#### Data extracted from a collection:

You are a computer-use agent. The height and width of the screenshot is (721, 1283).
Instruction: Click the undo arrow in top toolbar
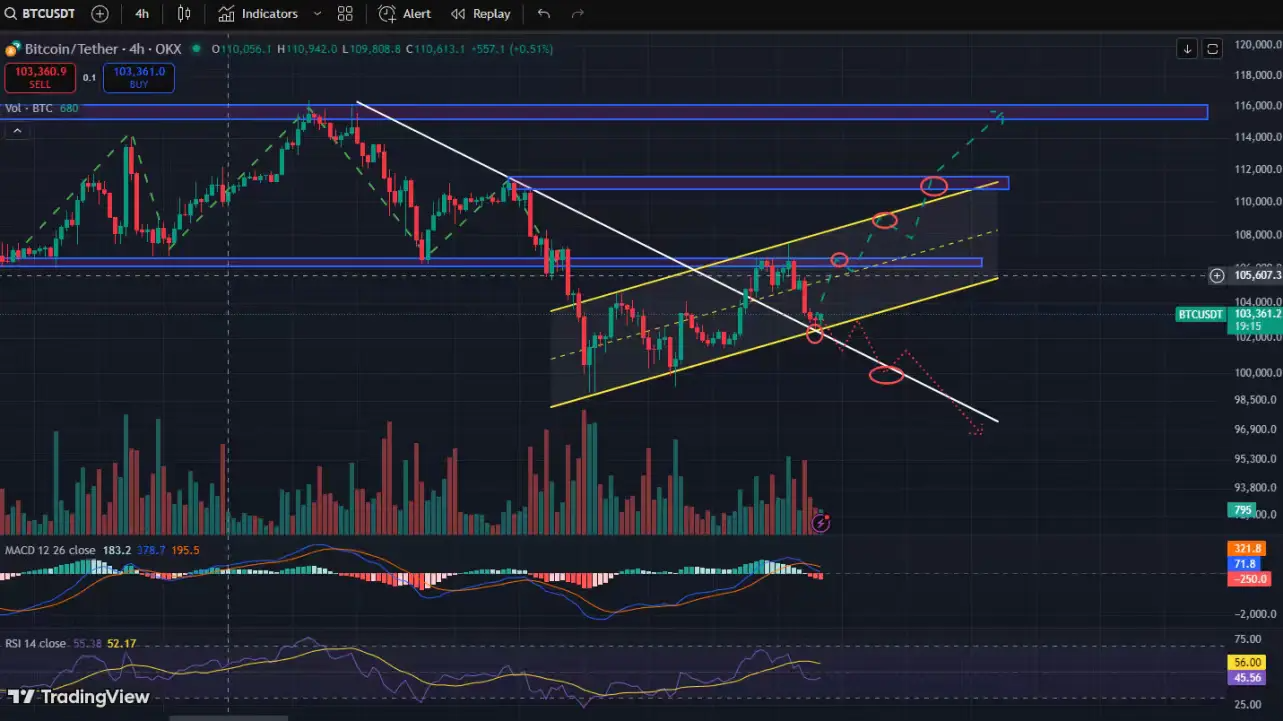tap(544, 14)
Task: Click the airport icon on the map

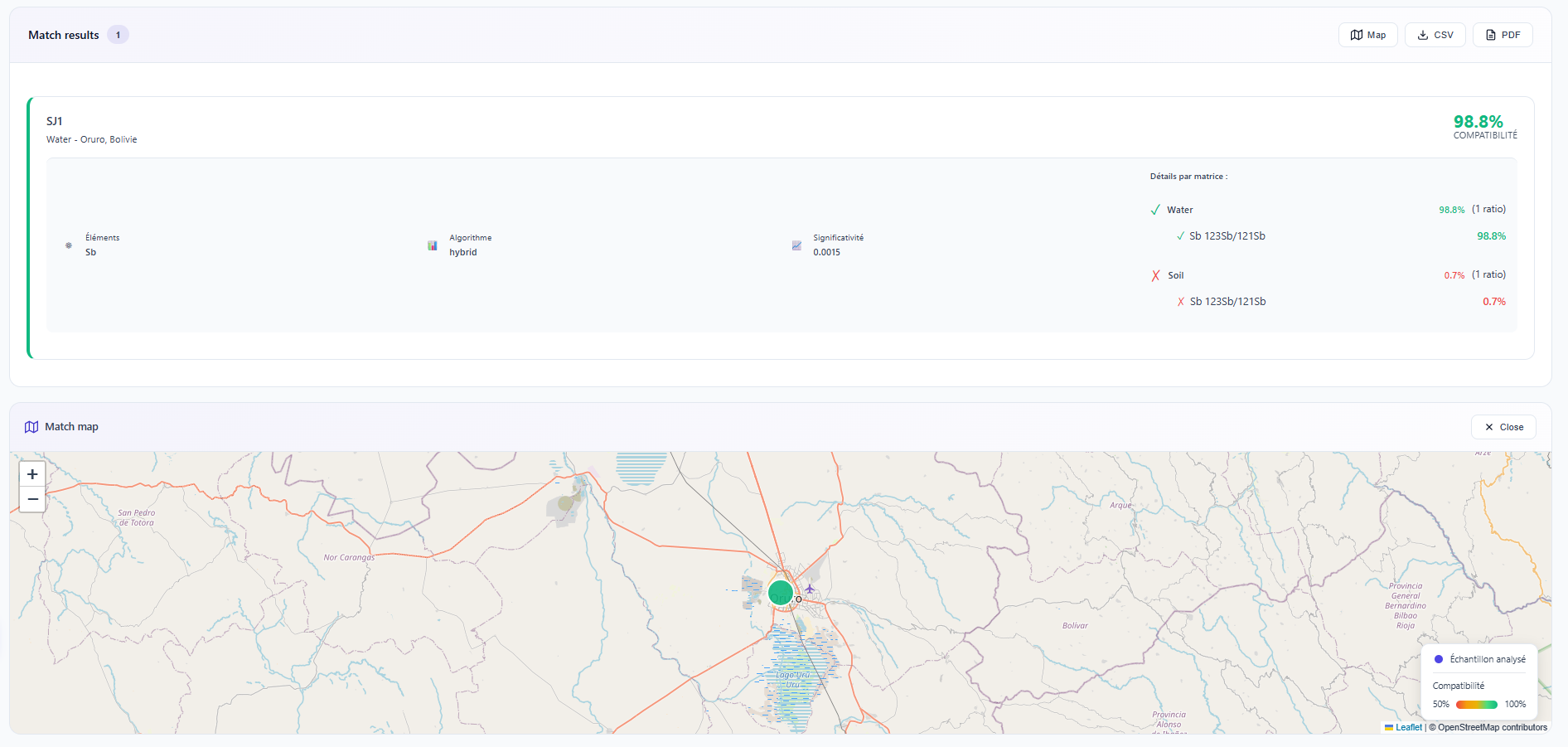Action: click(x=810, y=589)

#### What you are asked to do:
Drop the pictures and give every line above again exactly.

#### Task response:
You are a computer-use agent. The height and width of the screenshot is (721, 1283).
Instruction: Click the undo arrow in top toolbar
tap(544, 14)
Task: Click the airport icon on the map

Action: click(x=810, y=589)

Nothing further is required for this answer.